> [What is needed]
Please produce an exact transcription of the lines from the one containing "This screenshot has width=643, height=301." through the last line of the entries, leaving out every picture.

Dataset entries

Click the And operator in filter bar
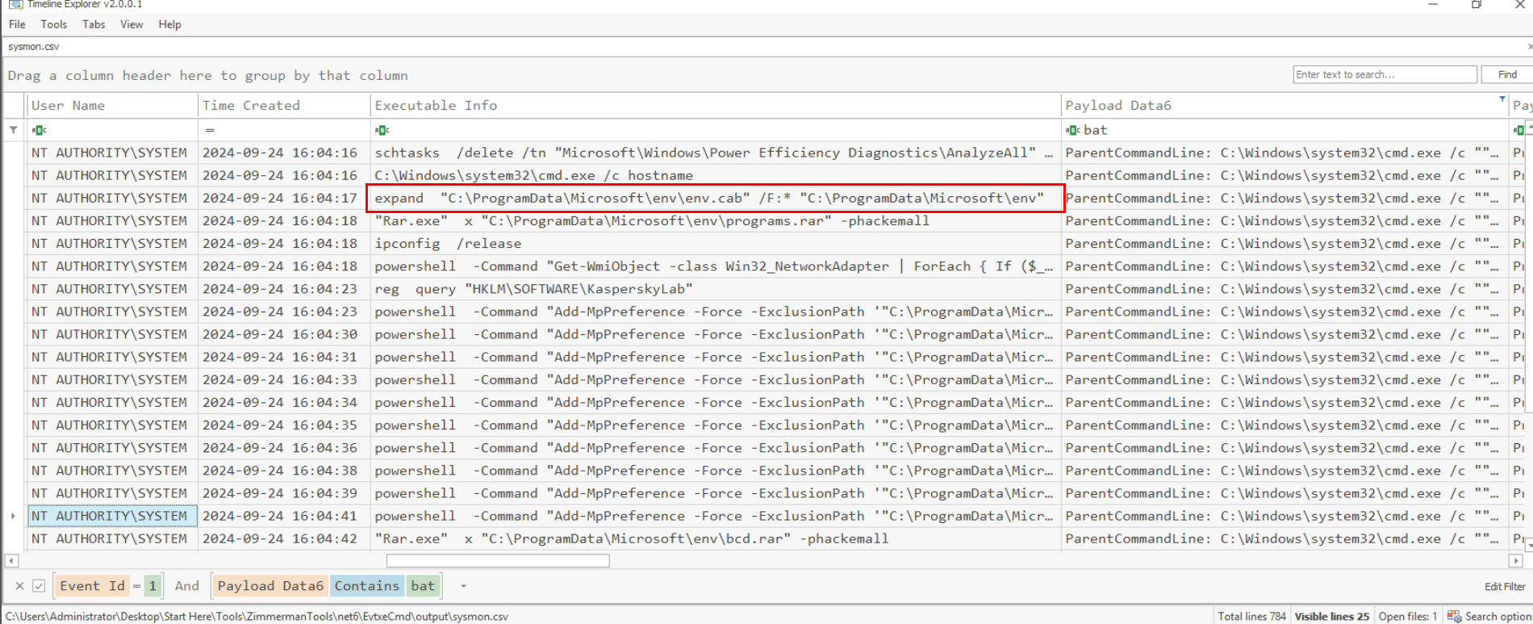 click(x=186, y=586)
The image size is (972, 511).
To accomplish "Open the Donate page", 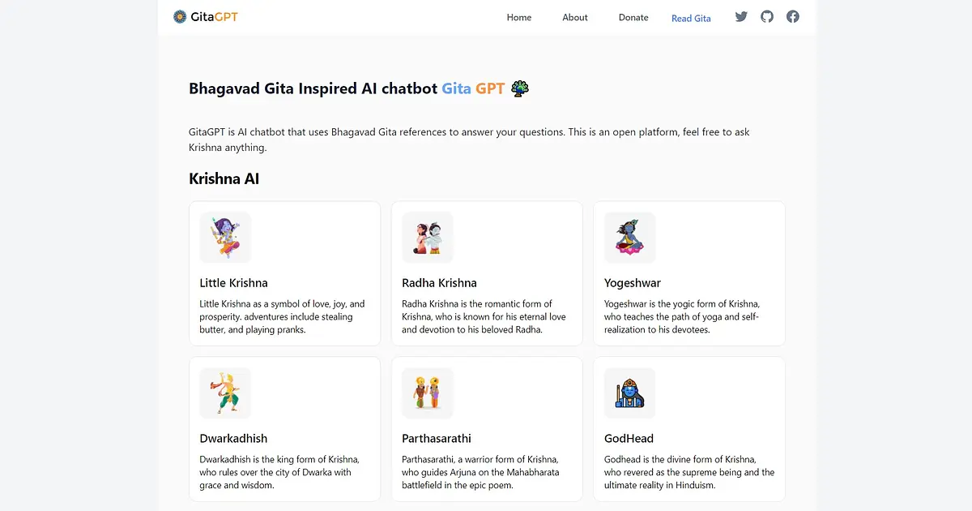I will (633, 18).
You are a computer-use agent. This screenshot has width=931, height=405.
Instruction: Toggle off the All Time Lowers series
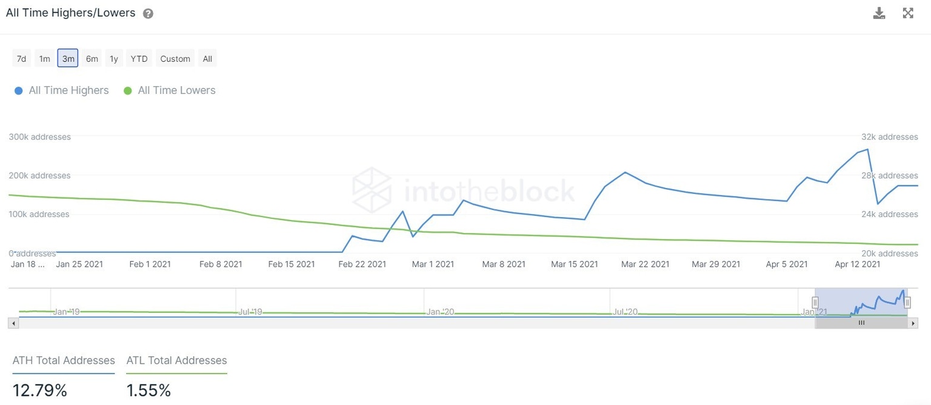[x=176, y=90]
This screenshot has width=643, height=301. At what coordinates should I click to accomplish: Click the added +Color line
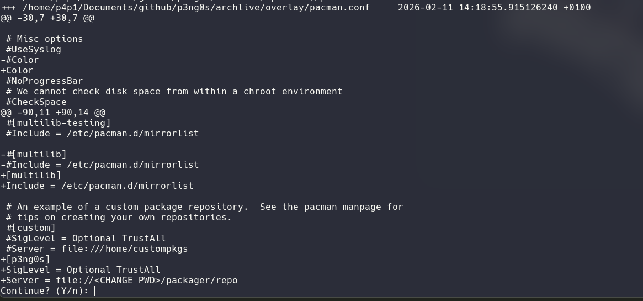[17, 71]
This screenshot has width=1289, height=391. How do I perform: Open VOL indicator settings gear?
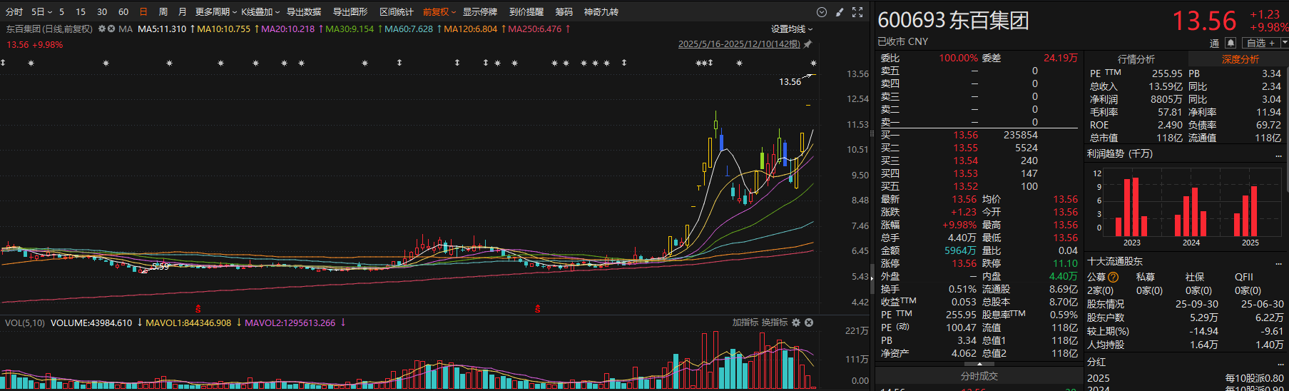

> [Response to the exercise]
This screenshot has width=643, height=301. At what coordinates should I click to accomplish: Click the added +Color line
[17, 71]
This screenshot has width=1289, height=391. How do I perform: Open VOL indicator settings gear?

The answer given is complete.